Updated April 30th, 2024 at 18:48 IST

Aluminum industry earmarks $29 bn to meet India's carbon neutrality goal: Report

Report also acknowledges the current limitations of renewable energy availability, underscoring the need for a robust backup plan.

Reported by: Business Desk
Representative\Aluminum Chimneys | Image:Unsplash

Aluminium Industry: A recent study conducted by the Council on Energy, Environment, and Water (CEEW) has shed light on the significant capital expenditure required by the Indian aluminium industry to achieve net-zero carbon emissions. According to the findings, an estimated additional investment of nearly Rs 2.2 lakh crore ($29 billion) would be necessary for this monumental transition.

The study emphasises the pivotal role renewable energy sources could play in curbing emissions, with the potential to offset 49 per cent of the industry's total emissions. However, the report also acknowledges the current limitations of renewable energy availability, underscoring the need for a robust backup plan to navigate intermittency issues.


India has set ambitious targets, committing to achieving net-zero emissions by 2070 and aiming for 50 per cent cumulative electric power installed capacity from non-fossil fuel-based energy resources by 2030. Yet, such aspirations come with a hefty price tag. Transitioning the aluminium industry to net-zero emissions could escalate operational costs by 61 per cent, amounting to approximately Rs 26,049 crore ($3.5 billion) annually.

Despite India's relatively modest per capita aluminium consumption compared to global averages, the industry remains a significant emitter, spewing out 77 million metric tonnes of CO2 in 2019-20. Most emissions stem from electricity consumption within aluminium plants.


The study proposes various strategies to mitigate emissions, including enhancing energy efficiency in production processes and implementing waste heat recovery systems. However, avenues like increasing renewable energy adoption or carbon capture may elevate production costs further.

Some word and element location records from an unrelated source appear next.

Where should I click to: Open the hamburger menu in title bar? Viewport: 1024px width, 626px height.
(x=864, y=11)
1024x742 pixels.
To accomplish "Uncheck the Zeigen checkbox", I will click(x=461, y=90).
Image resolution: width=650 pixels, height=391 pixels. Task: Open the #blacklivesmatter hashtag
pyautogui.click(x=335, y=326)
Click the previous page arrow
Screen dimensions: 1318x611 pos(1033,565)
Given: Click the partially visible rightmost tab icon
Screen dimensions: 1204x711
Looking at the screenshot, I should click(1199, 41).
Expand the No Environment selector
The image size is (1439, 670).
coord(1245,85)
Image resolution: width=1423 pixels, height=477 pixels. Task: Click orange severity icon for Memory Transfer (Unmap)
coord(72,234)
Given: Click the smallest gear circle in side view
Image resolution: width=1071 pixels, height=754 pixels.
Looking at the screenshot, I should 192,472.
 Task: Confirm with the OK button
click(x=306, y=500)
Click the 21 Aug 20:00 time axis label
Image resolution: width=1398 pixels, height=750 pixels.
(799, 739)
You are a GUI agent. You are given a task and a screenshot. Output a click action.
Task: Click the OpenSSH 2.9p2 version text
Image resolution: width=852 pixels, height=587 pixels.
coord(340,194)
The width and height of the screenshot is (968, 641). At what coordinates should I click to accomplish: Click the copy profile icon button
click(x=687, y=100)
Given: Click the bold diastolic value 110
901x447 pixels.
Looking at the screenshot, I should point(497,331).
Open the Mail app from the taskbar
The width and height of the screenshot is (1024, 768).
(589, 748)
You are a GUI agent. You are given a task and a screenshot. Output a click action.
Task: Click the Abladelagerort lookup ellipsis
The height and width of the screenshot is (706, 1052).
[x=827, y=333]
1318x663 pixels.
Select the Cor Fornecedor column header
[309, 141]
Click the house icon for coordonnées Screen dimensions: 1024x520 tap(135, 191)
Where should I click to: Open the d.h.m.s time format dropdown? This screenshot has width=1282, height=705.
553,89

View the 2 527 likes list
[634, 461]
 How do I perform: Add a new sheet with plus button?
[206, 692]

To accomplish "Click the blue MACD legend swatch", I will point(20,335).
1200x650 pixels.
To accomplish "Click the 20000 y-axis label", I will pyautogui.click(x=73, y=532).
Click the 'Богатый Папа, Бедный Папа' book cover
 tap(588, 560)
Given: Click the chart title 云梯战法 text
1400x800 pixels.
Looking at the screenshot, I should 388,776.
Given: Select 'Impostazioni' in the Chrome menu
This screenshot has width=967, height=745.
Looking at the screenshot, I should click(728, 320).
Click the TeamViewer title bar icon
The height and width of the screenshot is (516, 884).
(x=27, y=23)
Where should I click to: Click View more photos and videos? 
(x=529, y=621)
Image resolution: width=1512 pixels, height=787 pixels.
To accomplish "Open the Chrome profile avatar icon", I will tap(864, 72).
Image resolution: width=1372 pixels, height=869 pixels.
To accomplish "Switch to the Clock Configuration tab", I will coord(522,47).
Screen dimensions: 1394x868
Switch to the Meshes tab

In addition to the aluminium sector, CEEW also launched a study on decarbonising the fertiliser industry, another vital contributor to India's economic landscape. With ambitious targets and substantial capital requirements, the road to carbon neutrality for these industries necessitates robust government support and infrastructural development to realise India's climate goals. Hemant Mallya, a fellow at CEEW, underscores the imperative for collaboration across sectors to drive these transformative changes.